Caroline Friday

Caroline Friday is a novelist and award winning screenwriter with several film projects in development for both television and theatrical distribution. She is also a 2008 Kairos Screenwriting Winner for spiritually uplifting screenplays, sponsored by the John Templeton Foundation. Caroline currently serves as EVP of Sixth Day Media, LLC, a film finance and production company headquartered in the Atlanta area. She lives in Marietta, Georgia, with her husband and three children and can be found at www.carolinefriday.com.

At The Movies

Margin Call

Margin CallFor those who have survived working in a cutthroat corporate environment, this movie is a must-see look at the inner workings of the classic dog-eat-dog world of business and money. I am attracted to these stories (like Social Network, which I reviewed in March 2011), probably because I am a survivor of four years as a corporate associate in a big-city law firm. While I didn’t make the kind of money investment bankers make, I was highly compensated and suffered tremendous pressure to perform—lawyers logging enough of the dreaded “minimum billable hours.”


It was a life where weekends, holidays, and vacations could be cancelled at a moment’s notice with no monetary repayment; schedules are determined based on the whim of egotistical partners; and deep, restorative sleep in one’s own bed is a luxury. Just thinking about that oppressive existence makes me feel like I’ve crawled into the depths of a dark, dank prison cell.


Margin Call incorporates an all-star ensemble cast with a wonderful, tightly crafted script by writer-director J.C. Chandor, who is nominated for an Academy Award for best original screenplay. In an online article about him, he claims to have written a first draft of the script in just four days. Inspired by the market crash in the fall of 2008, this fictional story centers on the eve of the crash and how the decisions of a small group of people started the domino effect that took down such firms as Lehman Brothers in one day.


While the details of how the crash came to pass is complex, the story is crafted simply enough for the average viewer to follow.

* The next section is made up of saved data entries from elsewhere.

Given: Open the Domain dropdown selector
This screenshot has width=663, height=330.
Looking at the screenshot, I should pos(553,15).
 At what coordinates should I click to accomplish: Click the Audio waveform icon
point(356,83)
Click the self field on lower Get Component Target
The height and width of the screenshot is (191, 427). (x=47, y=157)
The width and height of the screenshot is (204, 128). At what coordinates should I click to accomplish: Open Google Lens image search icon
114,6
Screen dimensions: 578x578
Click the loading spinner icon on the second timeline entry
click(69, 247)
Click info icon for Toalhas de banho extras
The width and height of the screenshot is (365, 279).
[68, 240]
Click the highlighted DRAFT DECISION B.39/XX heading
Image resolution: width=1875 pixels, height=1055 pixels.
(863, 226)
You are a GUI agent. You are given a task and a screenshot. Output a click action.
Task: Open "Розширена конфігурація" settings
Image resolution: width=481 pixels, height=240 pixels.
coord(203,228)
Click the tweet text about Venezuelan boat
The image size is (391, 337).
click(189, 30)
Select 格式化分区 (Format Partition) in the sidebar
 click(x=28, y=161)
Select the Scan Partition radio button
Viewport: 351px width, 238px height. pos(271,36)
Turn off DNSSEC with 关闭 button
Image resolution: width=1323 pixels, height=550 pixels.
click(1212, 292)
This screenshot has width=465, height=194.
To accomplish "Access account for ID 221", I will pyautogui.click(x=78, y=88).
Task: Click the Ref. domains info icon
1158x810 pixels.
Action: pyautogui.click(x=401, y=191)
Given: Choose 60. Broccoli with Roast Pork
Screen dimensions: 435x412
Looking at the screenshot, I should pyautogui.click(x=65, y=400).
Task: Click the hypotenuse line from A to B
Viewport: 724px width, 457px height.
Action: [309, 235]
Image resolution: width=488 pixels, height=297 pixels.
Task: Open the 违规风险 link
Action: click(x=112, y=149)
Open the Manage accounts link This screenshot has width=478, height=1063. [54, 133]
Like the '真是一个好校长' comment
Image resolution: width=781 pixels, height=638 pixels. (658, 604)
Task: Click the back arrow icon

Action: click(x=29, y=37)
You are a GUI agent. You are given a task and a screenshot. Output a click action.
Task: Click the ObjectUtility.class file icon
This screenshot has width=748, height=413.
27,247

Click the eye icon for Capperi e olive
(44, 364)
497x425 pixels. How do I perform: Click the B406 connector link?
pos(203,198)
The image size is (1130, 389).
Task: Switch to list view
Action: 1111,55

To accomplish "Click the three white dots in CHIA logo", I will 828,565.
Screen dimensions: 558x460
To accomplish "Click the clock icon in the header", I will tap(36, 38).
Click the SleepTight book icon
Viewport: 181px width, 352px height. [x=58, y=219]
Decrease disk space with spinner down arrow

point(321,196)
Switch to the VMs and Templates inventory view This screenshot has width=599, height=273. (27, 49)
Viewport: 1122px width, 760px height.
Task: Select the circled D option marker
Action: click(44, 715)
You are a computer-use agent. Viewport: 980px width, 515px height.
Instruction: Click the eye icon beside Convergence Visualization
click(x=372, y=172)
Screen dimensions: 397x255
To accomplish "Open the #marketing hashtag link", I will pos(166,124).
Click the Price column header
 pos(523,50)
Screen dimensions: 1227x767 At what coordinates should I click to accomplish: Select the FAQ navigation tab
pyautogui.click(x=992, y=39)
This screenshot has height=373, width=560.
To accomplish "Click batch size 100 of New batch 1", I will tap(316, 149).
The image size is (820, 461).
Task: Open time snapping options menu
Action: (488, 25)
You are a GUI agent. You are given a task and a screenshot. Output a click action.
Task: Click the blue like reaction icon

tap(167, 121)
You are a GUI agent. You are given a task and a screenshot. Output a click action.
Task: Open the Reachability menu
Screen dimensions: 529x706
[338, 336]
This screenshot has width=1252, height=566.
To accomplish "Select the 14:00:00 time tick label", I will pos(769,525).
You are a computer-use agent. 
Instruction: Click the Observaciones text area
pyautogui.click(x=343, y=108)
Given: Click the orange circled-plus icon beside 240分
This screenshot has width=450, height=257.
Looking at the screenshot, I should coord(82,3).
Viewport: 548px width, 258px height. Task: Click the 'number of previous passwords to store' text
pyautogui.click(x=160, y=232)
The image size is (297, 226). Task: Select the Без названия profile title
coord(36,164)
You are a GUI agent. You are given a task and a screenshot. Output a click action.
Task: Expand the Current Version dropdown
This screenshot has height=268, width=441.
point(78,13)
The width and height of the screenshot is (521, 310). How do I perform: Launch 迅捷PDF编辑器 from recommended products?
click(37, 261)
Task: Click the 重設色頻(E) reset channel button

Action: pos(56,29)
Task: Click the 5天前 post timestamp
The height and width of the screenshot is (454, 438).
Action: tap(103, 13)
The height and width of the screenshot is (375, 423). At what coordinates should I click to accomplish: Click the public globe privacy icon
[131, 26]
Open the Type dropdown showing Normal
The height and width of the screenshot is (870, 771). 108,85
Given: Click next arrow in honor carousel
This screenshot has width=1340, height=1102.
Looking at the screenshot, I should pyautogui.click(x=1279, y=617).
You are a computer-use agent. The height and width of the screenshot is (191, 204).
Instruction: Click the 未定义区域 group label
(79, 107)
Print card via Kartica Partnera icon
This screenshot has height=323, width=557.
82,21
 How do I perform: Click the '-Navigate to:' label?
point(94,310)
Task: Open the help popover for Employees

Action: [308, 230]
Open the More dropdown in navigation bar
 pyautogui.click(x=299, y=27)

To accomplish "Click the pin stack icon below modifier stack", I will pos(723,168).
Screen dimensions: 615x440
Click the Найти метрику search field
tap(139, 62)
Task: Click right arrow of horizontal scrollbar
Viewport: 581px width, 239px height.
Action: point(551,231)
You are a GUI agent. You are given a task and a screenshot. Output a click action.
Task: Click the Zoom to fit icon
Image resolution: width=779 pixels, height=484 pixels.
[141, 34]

In a time where Wall Street is blamed for much of the problems in our nation’s economy, Chandor tells a powerfully riveting tale that made me realize how important financial trading is to the growth of our economy. But unfortunately, as the movie relays, greed and carelessness get in the way, which is where our story begins.


The movie starts with the entire trading floor of a New York investment banking firm laying off workers in an unscrupulous, cold-blooded manner. Stanley Tucci, one of the unfortunate victims in the risk management team, is called to a glass-walled conference room where he is given a mediocre severance package, then escorted to his office by security. He quickly gathers his personal belongs and leaves the premises. But before he departs, he gives his associate Zachary Quinto a file that will eventually prove the firm’s serious overexposure, particularly in the area of no-money-down, mortgage-backed securities.


When Quinto calculates the firm’s potential losses, he is astounded to realize that a slight dip in the market would sink


the company in one day. Calling his immediate boss, Paul Bettany, he relays his discovery and the troops are called in from all fronts to convene and plan an emergency strategy. Kevin


Spacey, head of trading, Simon Baker, Spacey’s immediate boss, Demi Moore, head of risk management, and a number of other top guns gather around the boardroom table to determine what to do. And as they convene, a helicopter hovers overhead, bringing the top dog of them all, Jeremy Irons.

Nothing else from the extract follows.